Interpretation: The analysis identified a few observations with high Cook’s distance values, indicating that they may be influential points that could disproportionately affect the model’s estimates. It is important to investigate these observations further to determine if they are data entry errors, outliers, or valid extreme cases. Depending on the findings, we may consider conducting sensitivity analyses by excluding these points to assess their impact on the model results.

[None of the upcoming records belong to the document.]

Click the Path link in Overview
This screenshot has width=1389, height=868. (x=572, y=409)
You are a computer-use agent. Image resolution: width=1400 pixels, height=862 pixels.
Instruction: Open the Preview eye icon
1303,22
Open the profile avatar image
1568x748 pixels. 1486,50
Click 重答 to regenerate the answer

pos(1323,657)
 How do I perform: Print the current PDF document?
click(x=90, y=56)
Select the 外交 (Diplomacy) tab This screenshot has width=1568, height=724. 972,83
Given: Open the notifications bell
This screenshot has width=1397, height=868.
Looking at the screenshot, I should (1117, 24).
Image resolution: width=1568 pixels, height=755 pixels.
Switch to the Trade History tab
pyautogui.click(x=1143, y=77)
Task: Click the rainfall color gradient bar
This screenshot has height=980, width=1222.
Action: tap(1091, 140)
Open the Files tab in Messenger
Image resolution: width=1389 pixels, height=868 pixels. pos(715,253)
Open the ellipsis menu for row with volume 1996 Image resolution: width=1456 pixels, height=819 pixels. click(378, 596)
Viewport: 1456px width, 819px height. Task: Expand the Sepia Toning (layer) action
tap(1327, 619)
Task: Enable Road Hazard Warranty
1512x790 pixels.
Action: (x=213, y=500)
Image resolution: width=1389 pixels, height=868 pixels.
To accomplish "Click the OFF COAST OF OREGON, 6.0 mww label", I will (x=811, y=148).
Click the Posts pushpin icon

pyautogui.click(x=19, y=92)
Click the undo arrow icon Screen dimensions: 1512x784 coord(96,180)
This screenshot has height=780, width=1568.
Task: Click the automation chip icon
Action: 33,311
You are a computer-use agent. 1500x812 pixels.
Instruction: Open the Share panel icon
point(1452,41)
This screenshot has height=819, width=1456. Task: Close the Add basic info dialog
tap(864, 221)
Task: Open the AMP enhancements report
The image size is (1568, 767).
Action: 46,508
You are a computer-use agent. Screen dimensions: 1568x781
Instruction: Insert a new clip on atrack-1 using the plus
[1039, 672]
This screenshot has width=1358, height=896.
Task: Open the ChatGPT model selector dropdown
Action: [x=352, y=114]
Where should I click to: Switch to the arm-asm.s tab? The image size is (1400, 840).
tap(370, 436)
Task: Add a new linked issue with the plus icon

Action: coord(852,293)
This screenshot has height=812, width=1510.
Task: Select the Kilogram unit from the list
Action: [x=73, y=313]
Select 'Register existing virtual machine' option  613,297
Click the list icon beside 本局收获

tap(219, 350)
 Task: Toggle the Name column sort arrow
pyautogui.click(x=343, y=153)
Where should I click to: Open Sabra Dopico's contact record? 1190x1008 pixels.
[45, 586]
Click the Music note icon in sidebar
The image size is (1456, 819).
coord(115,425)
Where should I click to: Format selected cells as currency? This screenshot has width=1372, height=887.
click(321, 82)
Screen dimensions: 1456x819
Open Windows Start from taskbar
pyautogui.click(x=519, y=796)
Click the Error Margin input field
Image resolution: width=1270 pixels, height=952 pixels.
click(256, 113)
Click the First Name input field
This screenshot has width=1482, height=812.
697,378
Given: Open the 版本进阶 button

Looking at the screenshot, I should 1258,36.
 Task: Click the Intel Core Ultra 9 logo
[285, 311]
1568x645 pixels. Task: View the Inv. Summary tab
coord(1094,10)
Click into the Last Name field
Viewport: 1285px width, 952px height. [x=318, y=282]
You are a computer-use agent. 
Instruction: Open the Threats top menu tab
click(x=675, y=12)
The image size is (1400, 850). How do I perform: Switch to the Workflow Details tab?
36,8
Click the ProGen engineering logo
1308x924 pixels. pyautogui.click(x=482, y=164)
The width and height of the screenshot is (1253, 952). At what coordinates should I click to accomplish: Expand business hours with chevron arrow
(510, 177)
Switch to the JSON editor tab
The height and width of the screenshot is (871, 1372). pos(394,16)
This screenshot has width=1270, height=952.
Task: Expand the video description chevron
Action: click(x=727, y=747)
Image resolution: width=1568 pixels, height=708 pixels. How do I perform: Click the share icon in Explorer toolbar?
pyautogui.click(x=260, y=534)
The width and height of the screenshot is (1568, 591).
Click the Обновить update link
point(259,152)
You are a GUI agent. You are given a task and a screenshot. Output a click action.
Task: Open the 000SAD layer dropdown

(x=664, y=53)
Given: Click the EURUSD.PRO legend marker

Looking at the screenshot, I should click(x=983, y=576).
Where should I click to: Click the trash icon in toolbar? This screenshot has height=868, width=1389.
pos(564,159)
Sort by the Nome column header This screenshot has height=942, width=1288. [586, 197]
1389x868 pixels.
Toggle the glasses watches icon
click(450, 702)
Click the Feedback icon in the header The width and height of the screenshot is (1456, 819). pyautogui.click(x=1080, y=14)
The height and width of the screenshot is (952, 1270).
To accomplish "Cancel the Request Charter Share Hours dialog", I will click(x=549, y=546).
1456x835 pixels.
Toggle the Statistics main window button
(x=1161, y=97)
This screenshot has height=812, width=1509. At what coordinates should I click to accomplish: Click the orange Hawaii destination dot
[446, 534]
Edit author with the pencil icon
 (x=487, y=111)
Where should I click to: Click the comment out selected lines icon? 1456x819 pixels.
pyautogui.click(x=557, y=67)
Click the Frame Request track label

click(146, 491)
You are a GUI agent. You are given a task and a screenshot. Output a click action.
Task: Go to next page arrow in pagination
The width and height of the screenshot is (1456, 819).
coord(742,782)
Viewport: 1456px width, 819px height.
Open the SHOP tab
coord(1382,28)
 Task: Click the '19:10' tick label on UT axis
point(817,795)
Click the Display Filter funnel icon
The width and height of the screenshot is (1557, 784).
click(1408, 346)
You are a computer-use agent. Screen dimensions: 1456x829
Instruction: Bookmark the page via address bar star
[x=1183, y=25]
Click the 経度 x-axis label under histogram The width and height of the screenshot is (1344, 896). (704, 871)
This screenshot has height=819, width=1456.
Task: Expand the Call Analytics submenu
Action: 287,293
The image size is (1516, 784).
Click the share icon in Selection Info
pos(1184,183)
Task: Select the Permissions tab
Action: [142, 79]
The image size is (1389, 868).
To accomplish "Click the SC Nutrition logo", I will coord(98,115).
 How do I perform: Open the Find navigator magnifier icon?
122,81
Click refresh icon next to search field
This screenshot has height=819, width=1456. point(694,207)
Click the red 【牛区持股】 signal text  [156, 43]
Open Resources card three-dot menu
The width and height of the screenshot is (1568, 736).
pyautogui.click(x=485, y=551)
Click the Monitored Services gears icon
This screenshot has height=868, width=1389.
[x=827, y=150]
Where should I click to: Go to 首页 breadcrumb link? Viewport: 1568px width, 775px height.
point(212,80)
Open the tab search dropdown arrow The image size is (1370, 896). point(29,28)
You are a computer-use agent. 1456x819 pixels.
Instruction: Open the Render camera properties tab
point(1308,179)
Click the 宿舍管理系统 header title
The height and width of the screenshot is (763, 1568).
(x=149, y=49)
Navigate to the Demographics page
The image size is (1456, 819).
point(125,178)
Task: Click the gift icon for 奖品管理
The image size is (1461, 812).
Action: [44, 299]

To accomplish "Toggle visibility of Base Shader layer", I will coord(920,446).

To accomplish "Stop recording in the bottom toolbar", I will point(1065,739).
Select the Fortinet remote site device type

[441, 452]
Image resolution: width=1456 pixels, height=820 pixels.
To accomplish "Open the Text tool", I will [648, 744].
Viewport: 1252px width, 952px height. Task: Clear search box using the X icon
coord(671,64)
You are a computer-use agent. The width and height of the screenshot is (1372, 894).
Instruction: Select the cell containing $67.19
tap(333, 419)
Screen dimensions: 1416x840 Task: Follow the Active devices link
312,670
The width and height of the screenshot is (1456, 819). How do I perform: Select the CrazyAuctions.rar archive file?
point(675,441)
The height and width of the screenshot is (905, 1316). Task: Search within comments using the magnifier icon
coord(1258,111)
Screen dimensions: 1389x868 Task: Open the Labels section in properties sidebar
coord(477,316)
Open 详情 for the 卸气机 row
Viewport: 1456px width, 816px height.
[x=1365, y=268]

Step 9: Model presentation

Regression table

final_model %>%
  tbl_regression(
    exponentiate = TRUE,
    conf.level = 0.95,
    label = list(
      age ~ "Age (years)",
      bmi ~ "Body Mass Index (BMI)",
      smoking_status ~ "Smoking Status (Yes vs No)"
    )
  ) %>%
  as_gt() %>%
  gt::tab_header(
    title = "Multiple Logistic Regression Analysis of Diabetes Complications",
    subtitle = "Odds Ratios with 95% Confidence Intervals"
  ) %>% 

# --- Adding model fit statistics ---
  gt::tab_source_note(
    source_note = paste0(
      "Note: Model fit statistics - AIC: ", round(AIC(final_model), 2),
      ", BIC: ", round(BIC(final_model), 2),
      ", Log-Likelihood: ", round(logLik(final_model), 2)
    )
  )
Multiple Logistic Regression Analysis of Diabetes Complications
Odds Ratios with 95% Confidence Intervals
Characteristic OR 95% CI p-value
Age (years) 1.02 1.01, 1.04 <0.001
Body Mass Index (BMI) 1.11 1.08, 1.14 <0.001
Smoking Status (Yes vs No)


    No
    Yes 2.69 1.94, 3.78 <0.001
Abbreviations: CI = Confidence Interval, OR = Odds Ratio
Note: Model fit statistics - AIC: 1207.07, BIC: 1226.7, Log-Likelihood: -599.53

Step 10: Interpretation of the final model table

Interpretation:

  • The final multiple logistic regression model indicates that age, BMI, and smoking status are significant predictors of diabetes complications.
  • Each additional year of age is associated with a 2.4% increase in the odds of complications (OR = 1.024, 95% CI: 1.012-1.036), and each unit increase in BMI corresponds to a 10.7% increase in odds (OR = 1.107, 95% CI: 1.080-1.134).
  • Smokers have nearly 2.7 times higher odds of developing complications compared to non-smokers (OR = 2.694, 95% CI: 1.940-3.738).
  • The model fit statistics (AIC, BIC, Log-Likelihood) suggest a reasonable fit to the data, supporting the validity of these findings.